Well, I kind of rhetorically cheated a bit there with the bit about liking ORTF more than X/Y because of it's phase interactions (talking main pair/audience recording, not close-up, spot stuff). That's true in most cases, but when listening in stereo, not necessarily mixed to mono.
[As an only semi-relevant aside, I also prefer spaced surround configurations rather than coincident ones such as dual M/S or ambisonics for the same reasons. In stereo, the exception is Blumlien, and crossed super/hypers with sufficient angle between them, so M/S can satisfy that requirement. But I haven't found a similar exception for coincident surround recording, I speculate that 1st order patterns just aren't tight enough to allow for a coincident arrangement to work for more than a minimal number of playback speakers, like 3 or maybe 4 max. I'd love to try a coincident array of exotic mics which can exceed 1st order directivity, like 5 Schoeps SuperCMIT shotguns, or the Trinnov SRP.]
As for repetition, below is what I was typing while Jon & D were posting.. enough repetition from me for the next week! Out of town and off line till next Tuesday.
Regarding the time delay causing said phase interference, I think it's worth noting that in the mic placements I'm describing the flanking omni mics are obviously not coincident but are still somewhat close - in the experimental one I've posted here and some of the other spacings linked, each omni mic is 10cm from the inner subcardiod. I know that is close to the wavelength of 3400 Hz, but I'm not sure if that means that's the frequency above which there would be phase interference between each "side" pair.
The "still somewhat close" region is where the dangers lie. Neither fully coincident or far enough apart to avoid (theoretically) or sufficiently minimize (practically) the interaction problems. That's the "tread carefully, and it's good, or suffer problems" zone. At least for the midrange and above.
I'm more a spatial geometry guy than a numbers guy, but let me see if I can get this right-
Things get interesting at half that frequency. Lets say one 3400Hz wavelengh cycle = 10cm (not exactly, but for purpose of discussion). For a sound of that frequency arriving from directly in front, perpendicular to the array, the arrival time is identical at both microphones and you get in-phase summing (which is the case for all frequencies, not just 3.4k). You also get in-phase summing if the 3.4k source is directly off to either side, 90-degrees to your mic array, upon completion of one cycle. In that case the sound arrives at the second microphone delayed by exactly one cycle. But at an angle somewhere in between, and here's were my trigonometry gets rusty, the path length difference will be exactly 5cm, the resulting microphone signals will be 180-degrees out of phase, and you get a cancellation notch. That notch is symmetrical to the pair however (the same for sound arriving from 90 degrees left or 90 degrees right) so you get one cancellation notch pointing left and a mirror image of it pointing right.. Actually that's a simplification to flat plane, in reality it's 3-dimensional and forms the surface of a cone pointing left and and identical cone pointing right.
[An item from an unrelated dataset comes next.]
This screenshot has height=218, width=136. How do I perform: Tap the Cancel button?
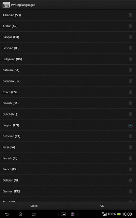click(x=34, y=206)

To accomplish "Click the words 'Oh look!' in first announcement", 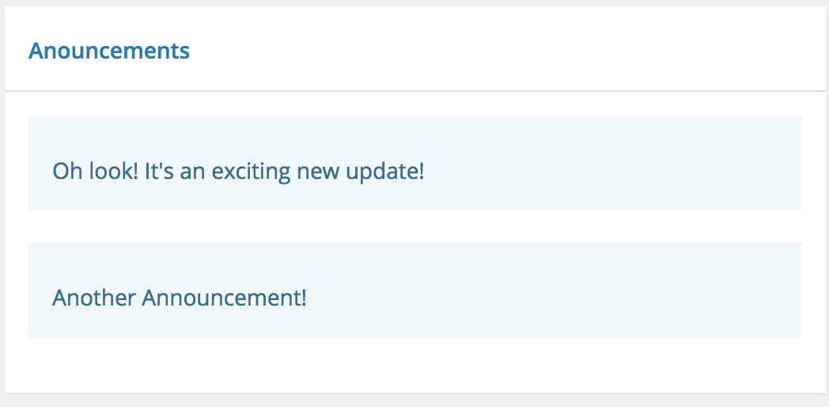I will (x=95, y=172).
For the angles of arrival between those positions you get a smoothly varying gradient shifting between cancellation and reinforcement.
At 1700Hz you still get full summation from directly ahead (no time/phase delay), but from 90 degrees left/right you get 180-degree phase cancellation. If you plot all angles of arrival for the 1.7k sound, you get a nice, neat, forward facing figure-8 response, but only at that single frequency.
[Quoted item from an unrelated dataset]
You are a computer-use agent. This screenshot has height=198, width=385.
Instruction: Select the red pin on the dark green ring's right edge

Below that frequency you still get forward reinforcement directivity, but without a deep notch directly to the sides. The response broadens out until it eventually becomes omni-directional.
At frequencies higher than 3.4kHz a 10cm path length begins to span multiple wavelengths, so you get more than one notch and multiple lobes, until you end up with a fan-shaped array of lobes and notches by the time you get up to 15kHz and beyond.